### Try it
Repeat word for word the part of the passage about Bessie Bawtry and her family, shown below, starting with "Major Joe Barron" and going on through "moldered and aged.".

### Passage to read
We learn that Chrissie's mother, Bessie, was pretty and intellectually gifted but also selfish, "delicate," and prone to hypochondria. She was pushed to "attempt a mutation" by leaving her lower-middle-class family to study at Cambridge. She proved unable to adapt to this strange environment, however, with its moneyed, differently accented undergraduates. After a couple of years she retreated home. She taught elementary school for a time, but had to stop teaching when she married kind, affable Joe Barron, her high school boyfriend who had also studied at Cambridge and became a barrister. In England in the mid-1930s women who married were not allowed to continue teaching. After Bessie's children Chrissie and Robert were born, Joe departed to serve in the British army during World War II. Bessie coped well, by resuming teaching. Her children were cared for by her sister, who liked children, unlike Bessie who "did not encourage emotions" and "did not believe in pampering babies."

Major Joe Barron returned a war hero, ran for Parliament as a radical and feminist, and won. Joe wanted "a land fit for women such has his wife might have been and his daughter might yet be." The return of the soldiers at the end of the war meant that Bessie was once again deprived of her job. She relapsed into agoraphobia as well as hypochondria, gained weight, and "settled into solitude." She "sank into depression with an almost voluptuous abandon." Angry Bessie even reproached her husband for his war-related time in Europe, as if he had been traveling for pleasure. Bessie's agoraphobia meant that her children were often left unsupervised, leading them to become "independent and secretive." Her husband got no comfort from his marriage. However, he succeeded professionally, was appointed a Queen's Counsel, and gave Bessie a large house in southern England where she moldered and aged.

It is clear from the outset that Bessie Bawtry was, generally speaking, a blight on her daughter's existence. Still, daughter Chrissie reveals her ambivalence: [There is] "no need to grieve for them. They could not help their stony lives Your heart might break. And what would be the point of that?"

Where is redemption and healing to be found, but in succeeding generations? Rebellious Chrissie grows up, studies archaeology, and elopes with an attractive foreign gene pool in the person of Nicolas Gaulden, a Jewish migr from Czechoslovakia. Though of modest accomplishments, he is a magnet for women and the marriage fails. However, during their brief marriage, daughter Faro is born, and Chrissie eventually happily remarries Sir Donald Sinclair, "archaeologist, author, academic, one-time head of college and titled gentleman." She runs her own business and generally leads a comfortable, interesting life, except for intermittent contact with her mom.

Collection entries:
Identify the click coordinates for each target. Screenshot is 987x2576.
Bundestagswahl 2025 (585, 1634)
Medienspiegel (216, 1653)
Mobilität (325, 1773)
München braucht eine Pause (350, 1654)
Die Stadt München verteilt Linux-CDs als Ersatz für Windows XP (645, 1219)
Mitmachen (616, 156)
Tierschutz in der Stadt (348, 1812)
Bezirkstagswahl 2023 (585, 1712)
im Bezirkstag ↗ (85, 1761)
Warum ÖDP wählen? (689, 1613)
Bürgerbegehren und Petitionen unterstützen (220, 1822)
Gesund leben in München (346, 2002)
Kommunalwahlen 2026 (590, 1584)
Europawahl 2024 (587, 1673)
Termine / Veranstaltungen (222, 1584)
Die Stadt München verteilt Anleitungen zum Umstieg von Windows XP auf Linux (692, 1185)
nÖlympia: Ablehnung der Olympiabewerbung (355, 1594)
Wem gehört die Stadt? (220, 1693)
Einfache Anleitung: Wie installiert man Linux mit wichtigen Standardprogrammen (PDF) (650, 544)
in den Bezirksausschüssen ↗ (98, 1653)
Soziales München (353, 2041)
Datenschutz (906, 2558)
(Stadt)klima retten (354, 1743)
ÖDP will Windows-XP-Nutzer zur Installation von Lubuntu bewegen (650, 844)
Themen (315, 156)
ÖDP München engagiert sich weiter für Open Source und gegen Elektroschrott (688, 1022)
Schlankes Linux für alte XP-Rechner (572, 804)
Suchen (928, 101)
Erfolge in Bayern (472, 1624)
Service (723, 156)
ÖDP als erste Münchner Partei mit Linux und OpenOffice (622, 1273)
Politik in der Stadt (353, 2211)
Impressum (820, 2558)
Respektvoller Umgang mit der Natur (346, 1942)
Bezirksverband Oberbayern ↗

### Exercise result
Major Joe Barron returned a war hero, ran for Parliament as a radical and feminist, and won. Joe wanted "a land fit for women such has his wife might have been and his daughter might yet be." The return of the soldiers at the end of the war meant that Bessie was once again deprived of her job. She relapsed into agoraphobia as well as hypochondria, gained weight, and "settled into solitude." She "sank into depression with an almost voluptuous abandon." Angry Bessie even reproached her husband for his war-related time in Europe, as if he had been traveling for pleasure. Bessie's agoraphobia meant that her children were often left unsupervised, leading them to become "independent and secretive." Her husband got no comfort from his marriage. However, he succeeded professionally, was appointed a Queen's Counsel, and gave Bessie a large house in southern England where she moldered and aged.